Giambelli
| Primary URL | Location | Industry | www[.]giambelli[.]com |
Country
Italy
|
Construction
|
|---|
Profile
Giambelli is a construction group headquartered in Italy, as indicated by the reference to the “Giambelli construction group” in the reported incident. The organisation’s primary activity lies within the construction sector, undertaking building and infrastructure projects consistent with its classification as a construction company. Its headquarters location situates it within the Italian market, though the extent of its domestic or international operations is not detailed in the available sources.
On June 27 2023, Giambelli experienced a ransomware attack that was publicly claimed by the BlackBasta ransomware group. The attackers asserted that they had compromised the company’s networks and exfiltrated a quantity of sensitive data before encrypting systems.
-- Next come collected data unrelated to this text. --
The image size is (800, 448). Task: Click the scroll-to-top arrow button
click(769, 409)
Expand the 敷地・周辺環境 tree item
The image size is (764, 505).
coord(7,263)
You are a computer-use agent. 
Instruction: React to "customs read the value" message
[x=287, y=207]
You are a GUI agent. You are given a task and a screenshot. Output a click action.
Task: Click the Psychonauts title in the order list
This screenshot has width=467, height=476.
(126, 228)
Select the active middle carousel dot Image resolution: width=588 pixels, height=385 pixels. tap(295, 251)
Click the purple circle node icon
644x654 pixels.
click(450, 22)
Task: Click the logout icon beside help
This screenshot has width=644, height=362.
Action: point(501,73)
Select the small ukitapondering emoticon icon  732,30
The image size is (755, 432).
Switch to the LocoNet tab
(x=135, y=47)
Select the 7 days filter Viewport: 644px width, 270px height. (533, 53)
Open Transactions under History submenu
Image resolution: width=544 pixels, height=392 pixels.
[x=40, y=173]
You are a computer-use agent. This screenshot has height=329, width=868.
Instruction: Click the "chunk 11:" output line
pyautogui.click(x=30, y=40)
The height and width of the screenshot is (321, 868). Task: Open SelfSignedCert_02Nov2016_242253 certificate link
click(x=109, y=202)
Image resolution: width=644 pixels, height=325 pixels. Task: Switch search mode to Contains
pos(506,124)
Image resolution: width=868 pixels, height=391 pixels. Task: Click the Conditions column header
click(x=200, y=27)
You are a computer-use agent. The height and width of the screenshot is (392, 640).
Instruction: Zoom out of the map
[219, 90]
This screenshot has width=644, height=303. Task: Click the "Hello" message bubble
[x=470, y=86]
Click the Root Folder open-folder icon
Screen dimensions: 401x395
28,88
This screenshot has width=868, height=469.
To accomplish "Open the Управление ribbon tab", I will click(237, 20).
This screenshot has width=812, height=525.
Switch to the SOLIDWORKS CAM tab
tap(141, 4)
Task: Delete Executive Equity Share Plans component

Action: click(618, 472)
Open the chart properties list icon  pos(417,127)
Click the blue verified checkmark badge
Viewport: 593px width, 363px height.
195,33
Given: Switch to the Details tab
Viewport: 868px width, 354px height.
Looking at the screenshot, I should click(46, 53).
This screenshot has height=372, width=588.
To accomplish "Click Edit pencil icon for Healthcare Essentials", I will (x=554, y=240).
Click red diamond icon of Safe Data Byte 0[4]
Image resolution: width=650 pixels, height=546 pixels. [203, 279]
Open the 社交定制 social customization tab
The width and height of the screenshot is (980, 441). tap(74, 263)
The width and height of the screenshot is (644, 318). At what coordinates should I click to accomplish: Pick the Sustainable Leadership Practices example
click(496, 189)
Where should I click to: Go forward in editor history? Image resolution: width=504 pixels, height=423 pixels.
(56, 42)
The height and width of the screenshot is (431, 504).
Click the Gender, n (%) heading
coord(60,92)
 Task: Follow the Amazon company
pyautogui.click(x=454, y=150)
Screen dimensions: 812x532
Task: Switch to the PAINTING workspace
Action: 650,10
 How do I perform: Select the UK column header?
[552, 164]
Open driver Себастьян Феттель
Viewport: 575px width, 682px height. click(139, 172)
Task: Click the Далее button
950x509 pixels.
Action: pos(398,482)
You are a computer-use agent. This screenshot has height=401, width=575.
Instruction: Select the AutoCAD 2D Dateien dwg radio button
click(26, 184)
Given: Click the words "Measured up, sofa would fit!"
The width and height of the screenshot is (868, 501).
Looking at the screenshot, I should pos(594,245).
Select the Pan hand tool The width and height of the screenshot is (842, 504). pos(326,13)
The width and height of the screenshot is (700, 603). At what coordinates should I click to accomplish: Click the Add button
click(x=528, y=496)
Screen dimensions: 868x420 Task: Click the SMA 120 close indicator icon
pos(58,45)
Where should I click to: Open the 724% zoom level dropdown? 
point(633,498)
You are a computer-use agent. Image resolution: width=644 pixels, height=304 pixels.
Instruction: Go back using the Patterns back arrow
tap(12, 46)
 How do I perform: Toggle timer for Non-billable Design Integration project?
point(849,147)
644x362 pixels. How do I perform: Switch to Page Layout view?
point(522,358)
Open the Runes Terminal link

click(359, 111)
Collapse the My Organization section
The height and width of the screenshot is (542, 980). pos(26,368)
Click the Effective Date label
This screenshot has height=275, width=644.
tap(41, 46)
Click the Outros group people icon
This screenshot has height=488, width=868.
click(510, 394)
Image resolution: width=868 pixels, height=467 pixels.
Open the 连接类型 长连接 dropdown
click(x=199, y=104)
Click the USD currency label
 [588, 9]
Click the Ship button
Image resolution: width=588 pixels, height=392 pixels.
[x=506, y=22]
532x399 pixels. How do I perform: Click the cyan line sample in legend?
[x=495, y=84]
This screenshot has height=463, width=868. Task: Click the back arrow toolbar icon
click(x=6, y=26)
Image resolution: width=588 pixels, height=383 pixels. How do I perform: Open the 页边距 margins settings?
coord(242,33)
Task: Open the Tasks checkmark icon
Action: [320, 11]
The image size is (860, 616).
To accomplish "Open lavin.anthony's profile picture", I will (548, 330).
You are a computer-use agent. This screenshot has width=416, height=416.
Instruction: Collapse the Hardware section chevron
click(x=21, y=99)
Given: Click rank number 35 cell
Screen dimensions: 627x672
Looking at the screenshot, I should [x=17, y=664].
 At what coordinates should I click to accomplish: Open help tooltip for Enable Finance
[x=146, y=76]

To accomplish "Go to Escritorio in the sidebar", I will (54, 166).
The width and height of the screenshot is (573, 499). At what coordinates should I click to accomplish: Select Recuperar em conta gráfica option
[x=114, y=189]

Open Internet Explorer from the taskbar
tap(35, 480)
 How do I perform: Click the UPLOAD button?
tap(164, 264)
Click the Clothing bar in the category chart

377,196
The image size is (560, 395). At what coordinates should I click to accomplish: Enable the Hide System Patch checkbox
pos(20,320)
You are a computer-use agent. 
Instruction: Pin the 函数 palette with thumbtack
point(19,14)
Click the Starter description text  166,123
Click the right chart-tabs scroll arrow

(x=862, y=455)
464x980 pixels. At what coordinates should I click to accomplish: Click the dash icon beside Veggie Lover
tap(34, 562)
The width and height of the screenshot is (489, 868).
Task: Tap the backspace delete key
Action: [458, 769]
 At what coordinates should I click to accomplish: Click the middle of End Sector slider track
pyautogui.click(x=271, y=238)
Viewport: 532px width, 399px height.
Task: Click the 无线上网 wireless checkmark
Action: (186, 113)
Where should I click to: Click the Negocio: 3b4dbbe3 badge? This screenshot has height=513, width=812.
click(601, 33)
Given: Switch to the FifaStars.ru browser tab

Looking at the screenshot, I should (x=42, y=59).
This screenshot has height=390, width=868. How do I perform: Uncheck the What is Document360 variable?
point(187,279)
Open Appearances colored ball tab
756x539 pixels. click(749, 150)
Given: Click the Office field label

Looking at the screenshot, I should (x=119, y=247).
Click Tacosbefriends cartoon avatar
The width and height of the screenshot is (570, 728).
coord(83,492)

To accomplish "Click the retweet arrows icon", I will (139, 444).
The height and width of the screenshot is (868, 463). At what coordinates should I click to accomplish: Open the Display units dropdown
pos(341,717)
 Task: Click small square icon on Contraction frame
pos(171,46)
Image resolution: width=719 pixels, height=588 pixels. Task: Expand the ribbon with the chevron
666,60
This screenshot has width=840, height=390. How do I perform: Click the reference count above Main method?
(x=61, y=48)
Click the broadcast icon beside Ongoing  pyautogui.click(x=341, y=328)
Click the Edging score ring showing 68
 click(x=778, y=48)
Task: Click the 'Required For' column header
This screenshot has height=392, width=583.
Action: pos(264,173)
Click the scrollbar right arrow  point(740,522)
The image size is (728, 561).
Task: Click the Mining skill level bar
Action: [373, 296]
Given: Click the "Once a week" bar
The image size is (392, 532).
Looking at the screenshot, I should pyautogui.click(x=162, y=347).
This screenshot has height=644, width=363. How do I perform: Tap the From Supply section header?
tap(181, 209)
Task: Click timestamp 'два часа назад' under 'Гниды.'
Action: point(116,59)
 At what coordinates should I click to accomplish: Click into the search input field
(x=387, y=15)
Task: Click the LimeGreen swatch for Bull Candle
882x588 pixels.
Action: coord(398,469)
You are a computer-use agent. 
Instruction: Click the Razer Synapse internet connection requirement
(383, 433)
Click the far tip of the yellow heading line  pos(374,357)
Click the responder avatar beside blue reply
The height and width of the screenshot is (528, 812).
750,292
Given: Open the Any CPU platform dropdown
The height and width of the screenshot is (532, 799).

A statement accompanying the claim noted that samples of the stolen information were published to demonstrate the breach’s authenticity and to pressure the victim into meeting ransom demands.
The disclosed samples included identity documents, contractual agreements, and user information that contained passwords for various Internet of Things devices. Notably, the exposed data also revealed that some of Giambelli’s internet‑exposed systems were protected only by default administrative credentials. This detail was highlighted in the attackers’ publication as evidence of insufficient security controls on externally accessible assets.
The incident was reported by the cybersecurity news outlet RedHotCyber, which provided a link to the attackers’ post and summarised the nature of the leaked material. The article served as the primary open‑source reference for the breach, confirming both the date of the attack and the identity of the ransomware group responsible.
Overall, the episode underscores that Giambelli, as a construction group operating from Italy, faced a significant cyber‑security event in which default credentials and exposed credentials for IoT devices were among the data elements compromised and subsequently disclosed. The available information does not extend beyond these confirmed facts regarding the organisation’s size, market reach, ownership structure, or additional operational details.